Set exercise: Render the stretch below, from the line containing "You are a computer-use" through the end of the rows, as a Markdown table with the columns No. and Line, numbering each line and skipping blank ones. Leave the pictures out.

Dataset:

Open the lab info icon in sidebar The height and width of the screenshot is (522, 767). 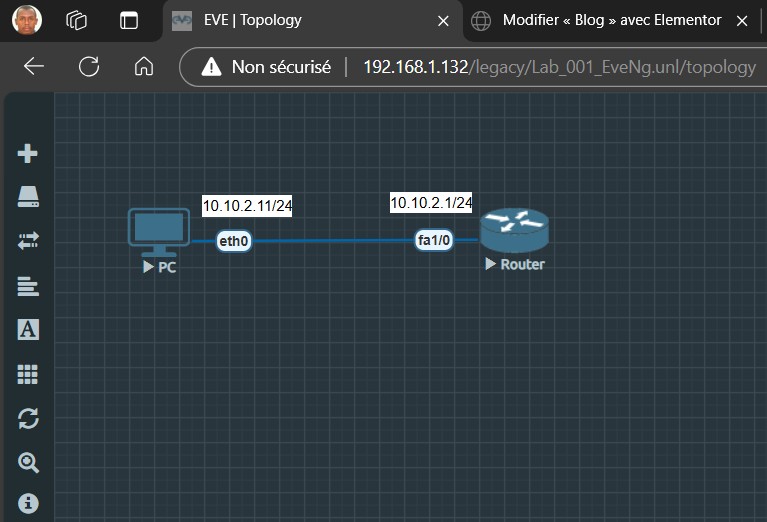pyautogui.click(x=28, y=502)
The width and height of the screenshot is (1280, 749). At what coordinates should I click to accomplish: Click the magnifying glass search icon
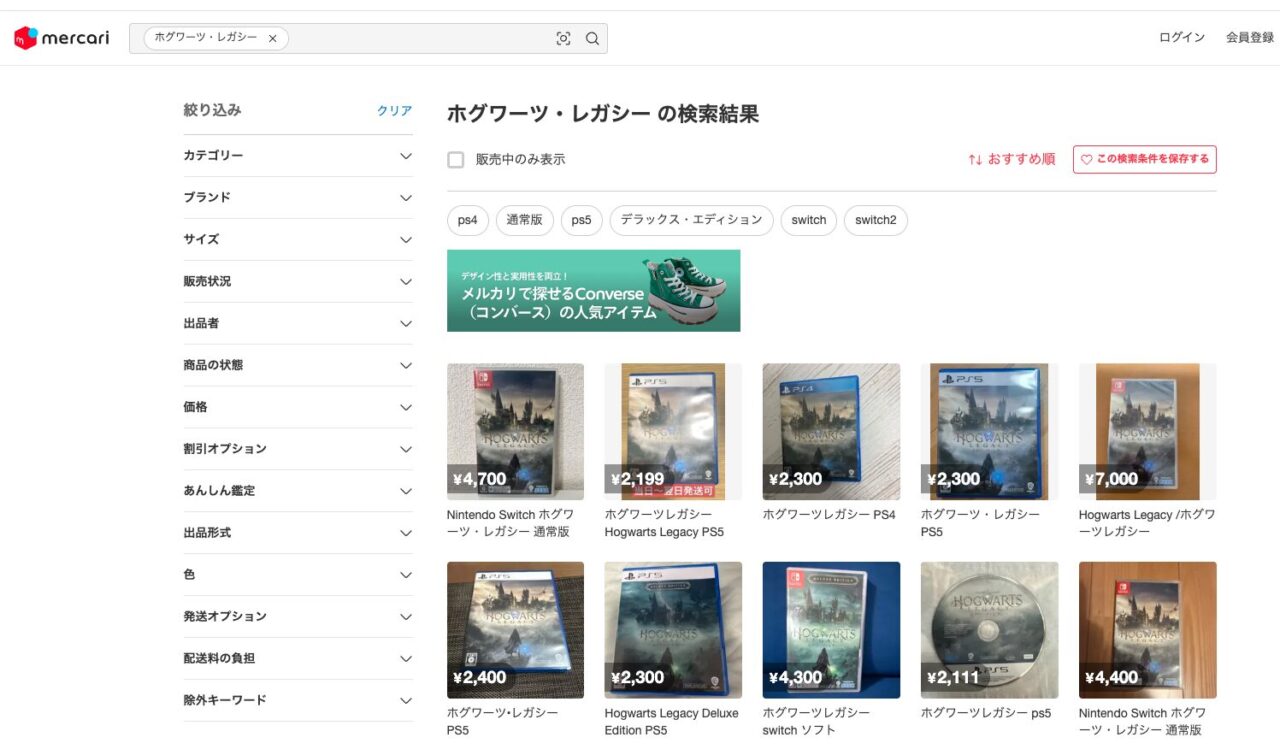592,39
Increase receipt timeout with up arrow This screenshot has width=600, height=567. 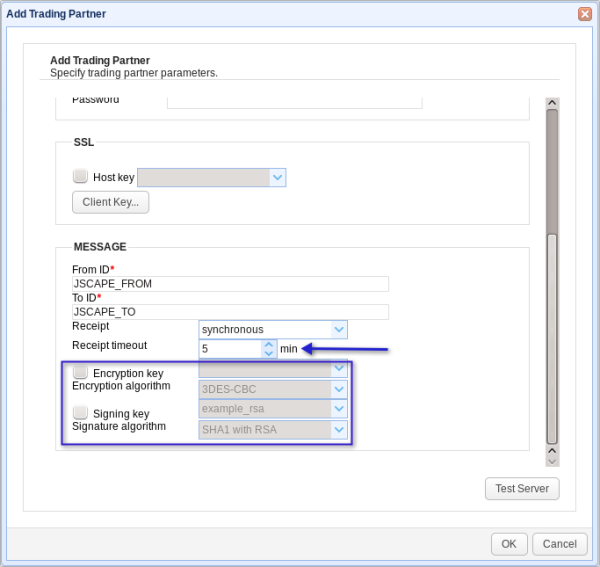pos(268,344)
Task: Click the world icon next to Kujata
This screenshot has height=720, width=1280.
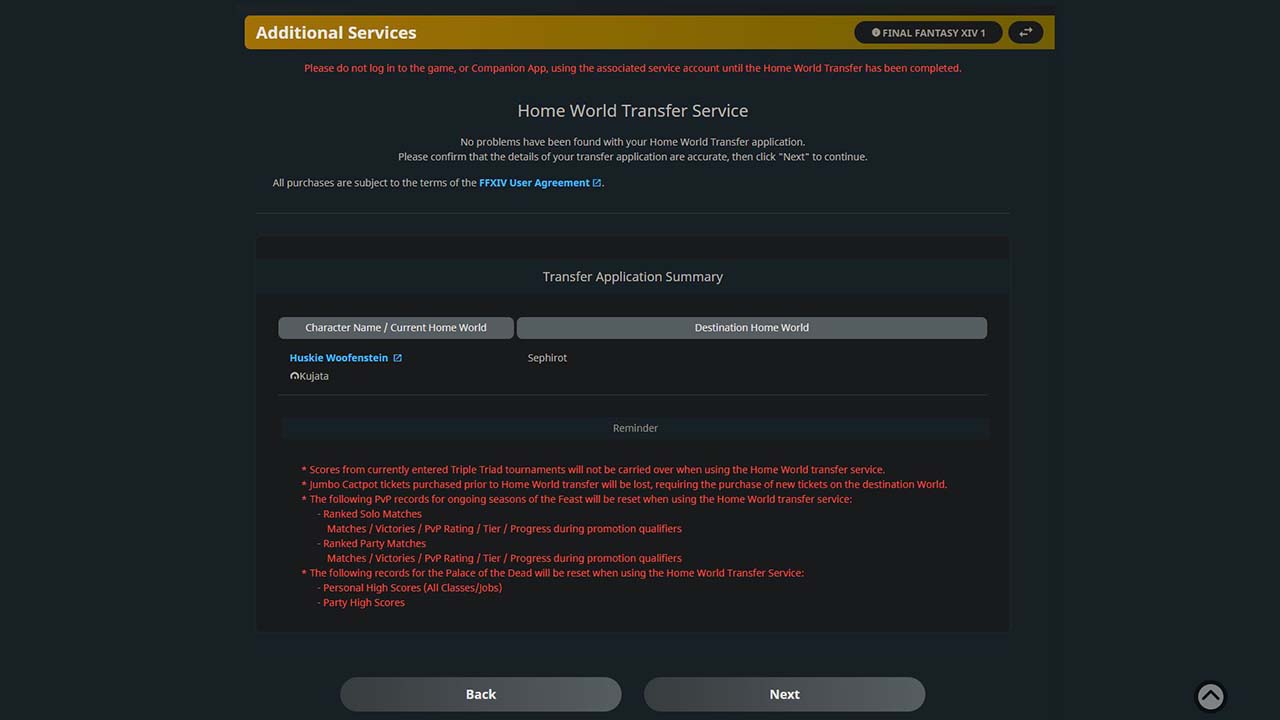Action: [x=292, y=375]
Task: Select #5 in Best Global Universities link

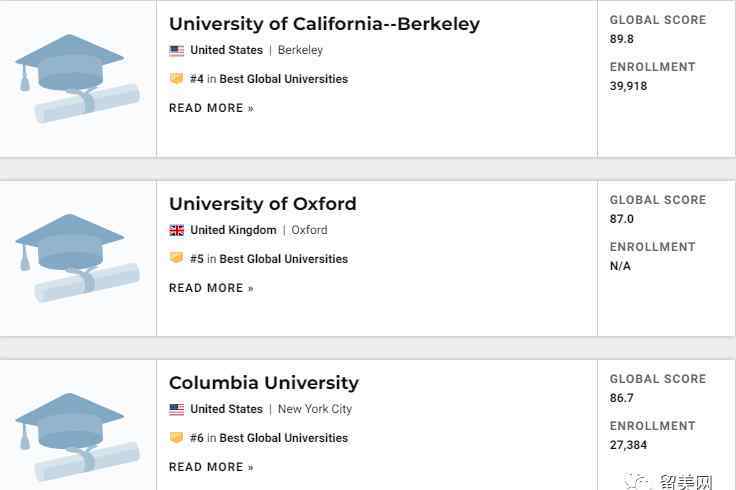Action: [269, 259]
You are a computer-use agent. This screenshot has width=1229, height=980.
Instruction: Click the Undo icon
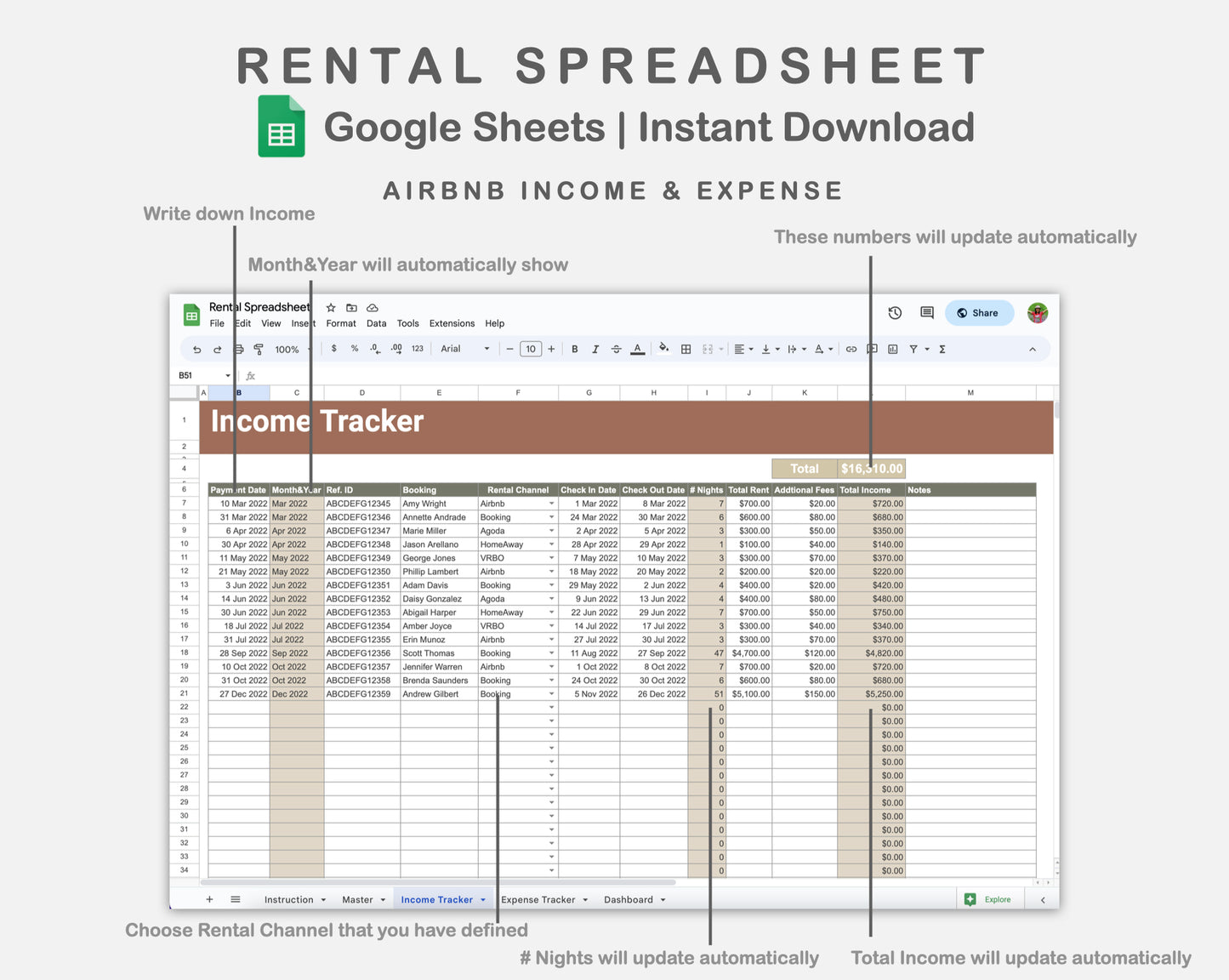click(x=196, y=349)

Solution for this exercise:
| No. | Line |
|---|---|
| 1 | You are a computer-use agent. This screenshot has width=1229, height=980. |
| 2 | Instruction: Click the Undo icon |
| 3 | click(x=196, y=349) |